The stock trading app that helped fuel a frenzy by small investors earlier this year soared on Wednesday in trading that had all the hallmarks of the “meme-stock mania” that drove up prices of companies like AMC Entertainment and GameStop.

Robinhood’s shares rose as much as 65 percent to $77, double their price at the end of last week, and trading was briefly paused by the Nasdaq stock exchange. By midmorning, the shares had fallen somewhat and were up about 44 percent. It was a second day of sharp gains after jumping 24 percent on Tuesday.

Robinhood became a publicly traded company only last week. It priced its initial public offering at $38 a share, but the stock stumbled in its first day of trading on Thursday, finishing down more than 8 percent.

Since then, however, buyers have emerged, especially among the ranks of individual investors that the company caters to. On Wednesday, the stock shot to the top of Fidelity’s list of orders from the traders at its brokerage unit, suggesting that demand from day traders is driving the surge in the shares.

Ark Invest, the money management firm run by the social media-savvy stock picker Cathie Wood, has also been buying shares of Robinhood for the exchange-traded funds that serve as her investment vehicles. Daily disclosures of her holdings — which are closely followed and sometimes mimicked by day traders — have shown her buying more than 1.5 million shares of Robinhood, giving her a stake worth over $100 million at the peak of Wednesday morning’s surge.

Here’s what else is happening in markets today:

  • The S&P 500 was down 0.3 percent in midday trading Wednesday. The Nasdaq composite was up about 0.7 percent.

  • The Stoxx Europe 600 closed with a 0.6 percent gain.

  • Oil prices continued to fall, with West Texas Intermediate, the U.S. crude benchmark, down as much as 3.5 percent to $68.06 a barrel.

  • Spirit Airlines said it expected flight cancellations to ease by Thursday. The airline canceled more than 60 percent of flights on Tuesday and had scrapped about 60 percent of Wednesday’s flights as of midday, according to the flight-tracking website FlightAware. Spirit said in a statement that it had done a “thorough reboot of the network” and blamed the disruption, which began over the weekend and has affected hundreds of flights each day, on “overlapping operational challenges including weather, system outages and staffing shortages.” The airline’s shares were down about 4 percent in midday trading.

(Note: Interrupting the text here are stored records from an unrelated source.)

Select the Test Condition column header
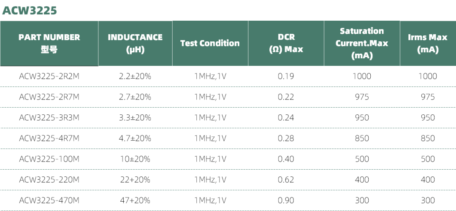Image resolution: width=456 pixels, height=211 pixels. tap(210, 43)
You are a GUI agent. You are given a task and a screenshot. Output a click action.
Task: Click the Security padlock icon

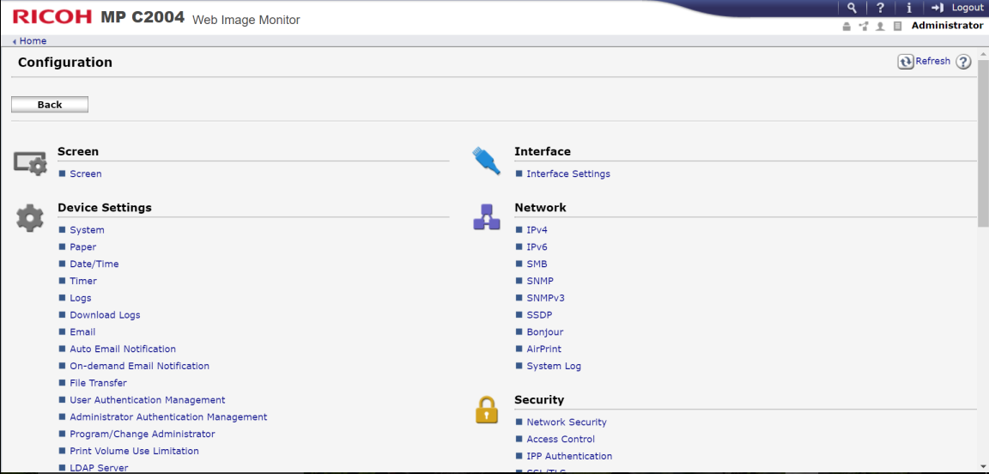click(486, 410)
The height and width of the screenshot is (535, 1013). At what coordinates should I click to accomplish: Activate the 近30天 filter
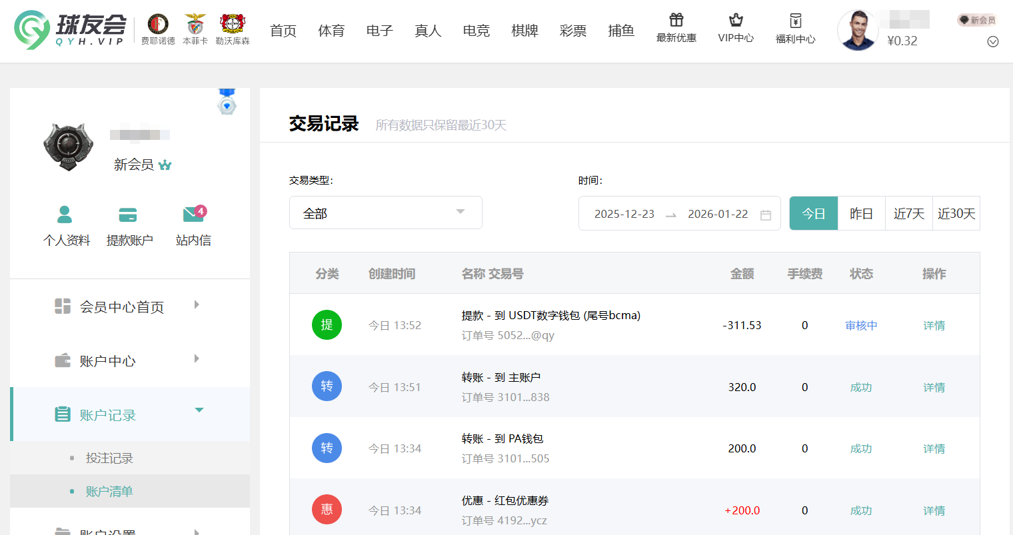956,213
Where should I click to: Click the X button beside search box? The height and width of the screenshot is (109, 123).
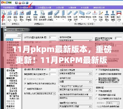(19, 35)
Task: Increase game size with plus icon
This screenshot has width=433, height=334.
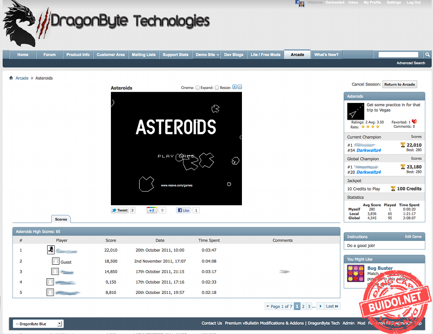Action: 234,87
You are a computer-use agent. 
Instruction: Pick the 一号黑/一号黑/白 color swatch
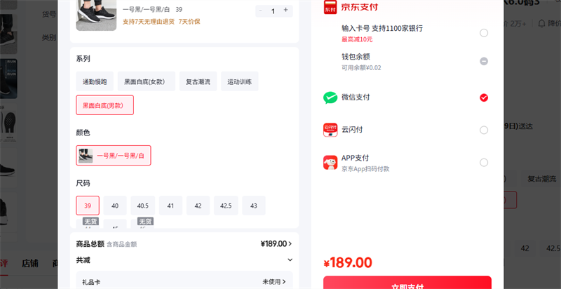click(x=114, y=156)
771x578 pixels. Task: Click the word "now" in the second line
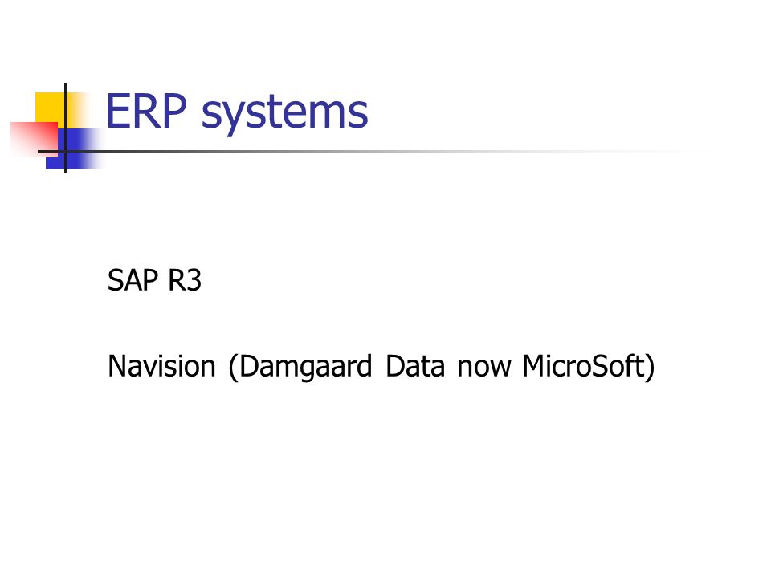484,369
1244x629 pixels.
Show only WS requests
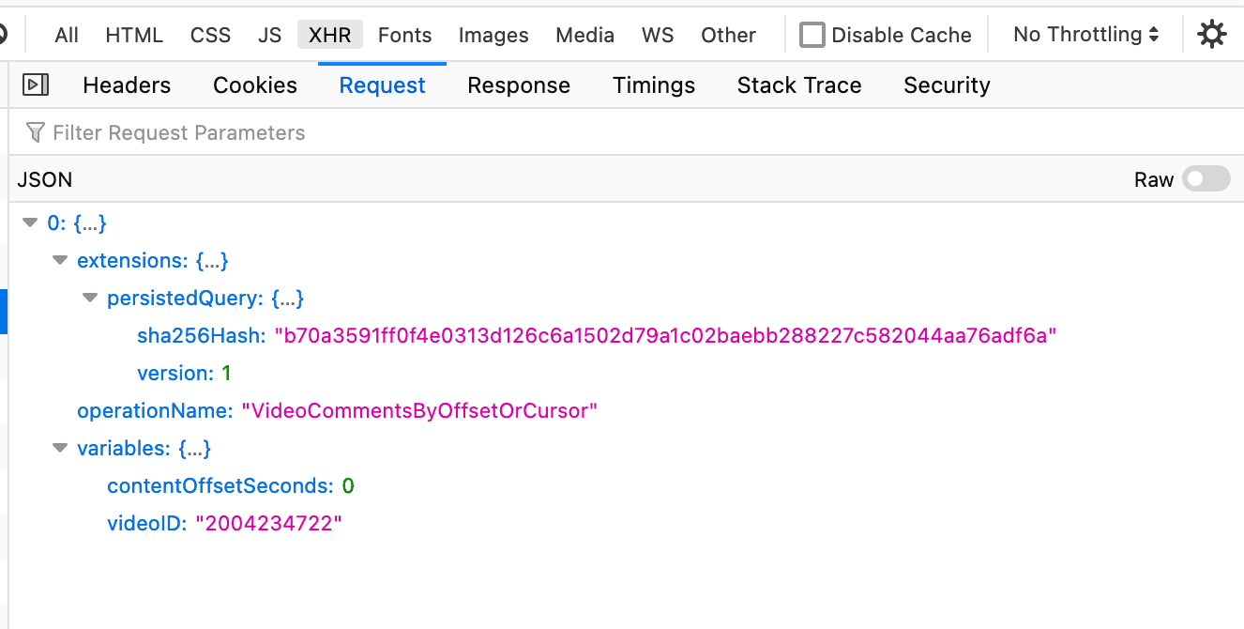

  • Lyft fell about 9 percent in early trading on Wednesday. Despite reporting strong growth for the second quarter on Tuesday, lost $251.9 million. Uber is set to publish its second-quarter financials after the markets close on Thursday.

  • Shares of General Motors fell more than 8 percent in midday trading. The company reported a jump in profit in the second quarter, but G.M.’s chief executive, Mary T. Barra, said a global shortage of computer chips would continue to be a problem until next year.